The work on study skills includes an introduction to the University’s tutoring services early on in the semester, along with the libraries and assistance the staff provides, Career Services and Health Services.

The seminar not only connects freshmen to each other, they also help them bridge the gap to upperclassmen. Peer mentors speak to the class on a wide variety of topics that include study abroad, internships, what it’s like to double major or have a dual concentration, the college’s honor society, sports and clubs, says Finch.

At recent meetings of the class, Prof. J. Stephen Collins, chair of the Accounting Department, shared information with students about the career potential offered by a degree in accounting, from traditional CPA work to starting their own business to serving as a financial manager for a company or even a sports team.

“For most of the students, this is the first time they will get to meet the faculty and have the opportunity to ask questions about the various majors,” says Finch. “The presentations have been quite well-received by the students and their feedback has indicated they are seriously considering their choice of concentration.”

For freshman Charlie Anganes of Dracut, the seminar is one of the ways he’s adjusting to not only being in a college classroom for the first time, but in a classroom at all. Anganes was home-schooled with his five siblings from elementary through high school.

“I didn’t entirely know what to expect,” he says, “but it was a really quick and easy. For me it was a nice transition, to go and do something new at a different pace and in a different environment. It is definitely cool to be in a classroom setting.”

Anganes, 17, says he chose UMass Lowell because he wasn’t entirely sure what he wanted to study in college, but felt it was likely in business and knew of the College of Management’s good reputation. Anganes is an undeclared College of Management major thinking about majoring in accounting, thanks in part to the access to faculty and information about programs made available in the freshman seminar.

“The freshman seminar has been very, very good. Prof. Finch is excellent,” he says, adding that Finch is interested in what the students think about the University and works to engage them. Anganes adds that Finch requires students to participate in class and get their homework in on time, using the seminar as an example of what will be expected of them in their college career.

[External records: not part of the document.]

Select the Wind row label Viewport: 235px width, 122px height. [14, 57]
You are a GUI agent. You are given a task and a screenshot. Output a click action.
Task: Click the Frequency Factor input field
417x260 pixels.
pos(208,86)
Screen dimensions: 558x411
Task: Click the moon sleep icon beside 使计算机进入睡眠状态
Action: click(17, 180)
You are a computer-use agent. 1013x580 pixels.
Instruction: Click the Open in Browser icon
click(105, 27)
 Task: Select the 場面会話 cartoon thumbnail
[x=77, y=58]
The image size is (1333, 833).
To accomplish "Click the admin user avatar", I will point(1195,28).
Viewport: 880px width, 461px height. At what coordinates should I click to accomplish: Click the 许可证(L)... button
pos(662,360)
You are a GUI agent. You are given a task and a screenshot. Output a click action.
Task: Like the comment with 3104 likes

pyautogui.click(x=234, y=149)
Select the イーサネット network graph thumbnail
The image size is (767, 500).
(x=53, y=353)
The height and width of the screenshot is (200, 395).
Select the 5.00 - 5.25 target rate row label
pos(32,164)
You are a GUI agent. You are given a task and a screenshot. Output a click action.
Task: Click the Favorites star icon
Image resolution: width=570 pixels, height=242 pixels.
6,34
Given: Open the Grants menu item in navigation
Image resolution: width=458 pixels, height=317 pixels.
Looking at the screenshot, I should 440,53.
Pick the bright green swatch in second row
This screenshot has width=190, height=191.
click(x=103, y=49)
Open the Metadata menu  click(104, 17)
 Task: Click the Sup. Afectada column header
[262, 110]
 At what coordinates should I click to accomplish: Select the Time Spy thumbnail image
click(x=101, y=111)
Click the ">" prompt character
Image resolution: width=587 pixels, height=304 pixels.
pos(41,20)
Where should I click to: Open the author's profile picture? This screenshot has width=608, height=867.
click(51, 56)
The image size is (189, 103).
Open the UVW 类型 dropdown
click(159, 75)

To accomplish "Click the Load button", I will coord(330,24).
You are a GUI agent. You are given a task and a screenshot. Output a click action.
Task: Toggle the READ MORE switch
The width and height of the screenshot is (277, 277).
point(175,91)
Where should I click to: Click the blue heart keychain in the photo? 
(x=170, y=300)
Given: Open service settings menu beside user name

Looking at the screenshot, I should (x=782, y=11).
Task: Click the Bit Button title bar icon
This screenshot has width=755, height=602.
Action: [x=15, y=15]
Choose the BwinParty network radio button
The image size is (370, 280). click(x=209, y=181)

He says hearing faculty members like Collins describe each of the majors in the College of Management has been very useful as he weighs which field he’d like to study.

“One of the awesome things is I could look at the skills and the skills I’ve developed and see which ones I can integrate into (which majors),” Anganes says, adding “it was also a good transition into getting to know the business faculty. That could make or break your college career.”

He also says being grouped with the same students in three of his first-semester courses has also been good because, as a commuter student, it’s helped him get to know people. “It breaks the ice a lot more quickly.”

The feedback so far about the freshman seminar has been so good, Andrews says the college plans to launch a second-semester seminar this spring. That course will delve deeper into management-related topics, including running a simulated business. A similar program for new transfer students is also in the works.

Anganes says he’s interested in the second part of the freshman seminar and where it will take him next in his education – and career.

“Business can seem so broad and mysterious. It’s interesting to see how it all fits together,” he says. “It’s nice to be able to peer through the glass and see what you can do.”